--- Aim of the task ---
Retyping the data exactly is the task. Include every line.

==================================================

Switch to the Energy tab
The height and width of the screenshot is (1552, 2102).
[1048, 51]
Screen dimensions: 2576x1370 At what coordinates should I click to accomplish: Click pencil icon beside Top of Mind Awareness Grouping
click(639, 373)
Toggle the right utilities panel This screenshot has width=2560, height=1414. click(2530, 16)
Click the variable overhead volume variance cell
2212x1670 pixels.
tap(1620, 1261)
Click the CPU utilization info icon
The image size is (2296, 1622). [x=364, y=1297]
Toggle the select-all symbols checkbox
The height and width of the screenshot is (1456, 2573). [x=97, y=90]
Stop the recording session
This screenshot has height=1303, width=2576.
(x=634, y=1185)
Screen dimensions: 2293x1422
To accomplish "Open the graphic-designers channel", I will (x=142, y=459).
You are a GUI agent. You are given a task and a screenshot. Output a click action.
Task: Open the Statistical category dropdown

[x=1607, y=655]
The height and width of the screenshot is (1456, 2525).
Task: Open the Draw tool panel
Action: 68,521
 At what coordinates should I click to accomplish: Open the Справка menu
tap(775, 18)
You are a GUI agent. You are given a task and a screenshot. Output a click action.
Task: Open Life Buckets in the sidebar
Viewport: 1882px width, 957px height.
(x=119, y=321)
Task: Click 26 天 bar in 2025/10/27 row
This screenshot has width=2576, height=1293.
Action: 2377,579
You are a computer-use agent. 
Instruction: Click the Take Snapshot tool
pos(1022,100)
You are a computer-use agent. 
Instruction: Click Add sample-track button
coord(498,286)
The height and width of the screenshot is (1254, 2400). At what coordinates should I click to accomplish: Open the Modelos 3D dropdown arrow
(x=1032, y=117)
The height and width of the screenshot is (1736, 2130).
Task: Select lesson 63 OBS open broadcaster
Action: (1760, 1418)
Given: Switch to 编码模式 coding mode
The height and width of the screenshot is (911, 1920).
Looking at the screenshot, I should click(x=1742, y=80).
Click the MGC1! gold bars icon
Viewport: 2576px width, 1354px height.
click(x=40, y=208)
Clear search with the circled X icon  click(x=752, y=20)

==================================================

--- Task answer ---
Switch to the Energy tab
The height and width of the screenshot is (1552, 2102).
[1048, 51]
Screen dimensions: 2576x1370 At what coordinates should I click to accomplish: Click pencil icon beside Top of Mind Awareness Grouping
click(639, 373)
Toggle the right utilities panel This screenshot has width=2560, height=1414. click(2530, 16)
Click the variable overhead volume variance cell
2212x1670 pixels.
tap(1620, 1261)
Click the CPU utilization info icon
The image size is (2296, 1622). [x=364, y=1297]
Toggle the select-all symbols checkbox
The height and width of the screenshot is (1456, 2573). [x=97, y=90]
Stop the recording session
This screenshot has height=1303, width=2576.
(x=634, y=1185)
Screen dimensions: 2293x1422
To accomplish "Open the graphic-designers channel", I will (x=142, y=459).
You are a GUI agent. You are given a task and a screenshot. Output a click action.
Task: Open the Statistical category dropdown

[x=1607, y=655]
The height and width of the screenshot is (1456, 2525).
Task: Open the Draw tool panel
Action: 68,521
 At what coordinates should I click to accomplish: Open the Справка menu
tap(775, 18)
You are a GUI agent. You are given a task and a screenshot. Output a click action.
Task: Open Life Buckets in the sidebar
Viewport: 1882px width, 957px height.
(x=119, y=321)
Task: Click 26 天 bar in 2025/10/27 row
This screenshot has width=2576, height=1293.
Action: 2377,579
You are a computer-use agent. 
Instruction: Click the Take Snapshot tool
pos(1022,100)
You are a computer-use agent. 
Instruction: Click Add sample-track button
coord(498,286)
The height and width of the screenshot is (1254, 2400). At what coordinates should I click to accomplish: Open the Modelos 3D dropdown arrow
(x=1032, y=117)
The height and width of the screenshot is (1736, 2130).
Task: Select lesson 63 OBS open broadcaster
Action: (1760, 1418)
Given: Switch to 编码模式 coding mode
The height and width of the screenshot is (911, 1920).
Looking at the screenshot, I should click(x=1742, y=80).
Click the MGC1! gold bars icon
Viewport: 2576px width, 1354px height.
click(x=40, y=208)
Clear search with the circled X icon  click(x=752, y=20)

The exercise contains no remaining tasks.